Endocannabinoids and CB1 receptors are present in many regions of the limbic forebrain. For example, Katona et al. (2001) reported that CB1 receptors were expressed in high densities in lateral and basal nuclei in the rat amygdala. As in hippocampus, the CB1 receptors in these regions were located presynaptically on the terminals of cholecystokinin‐containing GABAergic interneurons. Electrophysiological experiments showed that cannabinoids modulated GABAergic synaptic transmission. The authors suggested that such effects might underlie some of the actions of cannabinoids on emotional behaviour. Other experiments have revealed that, in common with other euphoriant drugs, THC selectively activates dopaminergic neurons in the ventral tegmental area. In an electrophysiological study French et al. (1997) reported that low doses of THC increased the firing of these cells. Tanda et al. (1997) used microdialysis probes to show that low doses of THC (0.15 mg/kg intravenously) caused an increased release of dopamine from the shell region of the nucleus accumbens, an effect that is also seen after administration of heroin, cocaine, d‐amphetamine and nicotine. Tanda et al. (1997) found that the increased release of dopamine provoked by THC could be blocked by administration of the µ‐opiate receptor antagonist naloxonazine, suggesting the involvement of an opioid mechanism.

Tolerance and dependence

Many animal studies have shown that tolerance develops to most of the behavioural and physiological effects of THC (for review see Pertwee, 1991). The earlier clinical literature suggested that tolerance also occurs after repeated administration of THC in man, although many of these studies were poorly controlled (for reviews see Jones, 1978, 1987; Hollister, 1986). But for many years cannabis was not considered to be a drug of addiction. Withdrawal of the drug did not lead to any obvious physical withdrawal symptoms either in people or in animals, and animals failed to self‐administer the drug, a behaviour usually associated with drugs of addiction.

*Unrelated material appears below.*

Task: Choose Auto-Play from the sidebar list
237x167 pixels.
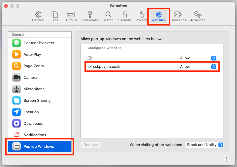Action: (x=32, y=55)
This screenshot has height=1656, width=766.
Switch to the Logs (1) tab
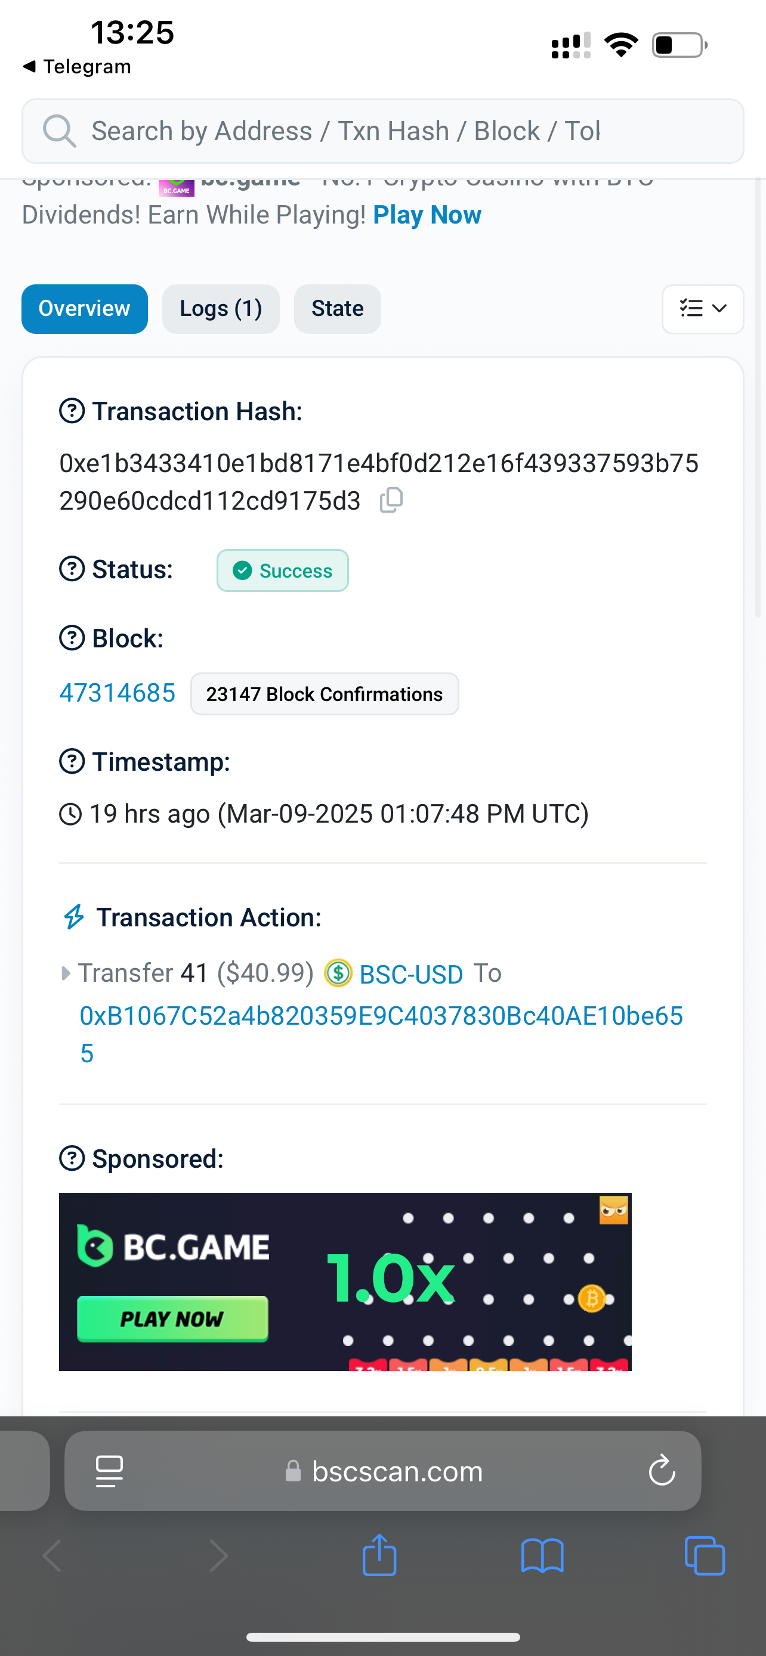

Attitudes have changed markedly in recent years. The DSM‐IV (American Psychiatric Association, 1994) defines ‘substance dependence’ and ‘substance abuse’ rather than ‘addiction’. When the DSM‐IV criteria are applied to populations of regular cannabis users surprisingly high proportions appear to be positive by these definitions. Swift et al. (2001) undertook a survey of 10 641 Australians aged 18 years and older. They reported that almost one‐third of regular cannabis users fell within the definitions of ‘substance abuse’ (10.7%) or ‘substance dependence’ (21%). In the USA, Anthony et al. (1994) reported the results obtained from a large scale survey which indicated that some 46% of those interviewed had ever used cannabis and 9% of users became dependent. More carefully controlled studies have also shown that a reliable and clinically significant withdrawal syndrome does occur in human cannabis users when the drug is withdrawn. The symptoms include craving for cannabis, decreased appetite, sleep difficulty and weight loss, and may sometimes be accompanied by anger, aggression, increased irritability, restlessness and strange dreams (Budney et al., 2001).

The existence of dependence on cannabinoids in animals is also much more clearly observable because of the availability of CB1 receptor antagonist drugs that can be used to precipitate withdrawal. Thus, Aceto et al. (1996) described a behavioural withdrawal syndrome precipitated by rimonabant in rats treated for only 4 days with doses of THC as low as 0.5–4.0 mg/kg per day. The syndrome included scratching, face rubbing, licking, wet dog shakes, arched back and ptosis—many of the same signs are seen in rats undergoing opiate withdrawal. Similar withdrawal signs could be elicited by rimonabant in rats treated chronically with the synthetic cannabinoids CP‐55,940 (Rubino et al., 1998) or WIN55,2122 (Aceto et al., 2001). Rimonabant‐induced withdrawal after 2 weeks of treatment of rats with the cannabinoid HU‐120 was accompanied by marked elevations of release of the stress‐related neuropeptide corticotropin‐releasing factor in the amygdala, a result also seen in animals undergoing heroin withdrawal (Rodríguez de Fonseca et al., 1997). An electrophysiological study showed that precipitated withdrawal was also associated with reduced firing of dopamine neurons in the ventral tegmental area of rat brain (Diana et al., 1998). These data indicate clearly that chronic administration of cannabinoids leads to adaptive changes in the brain, some of which are similar to those seen with other drugs of dependence. The ability of THC to cause a selective release of dopamine from the nucleus accumbens (Tanda et al., 1997) also suggests some similarity between THC and other drugs in this category.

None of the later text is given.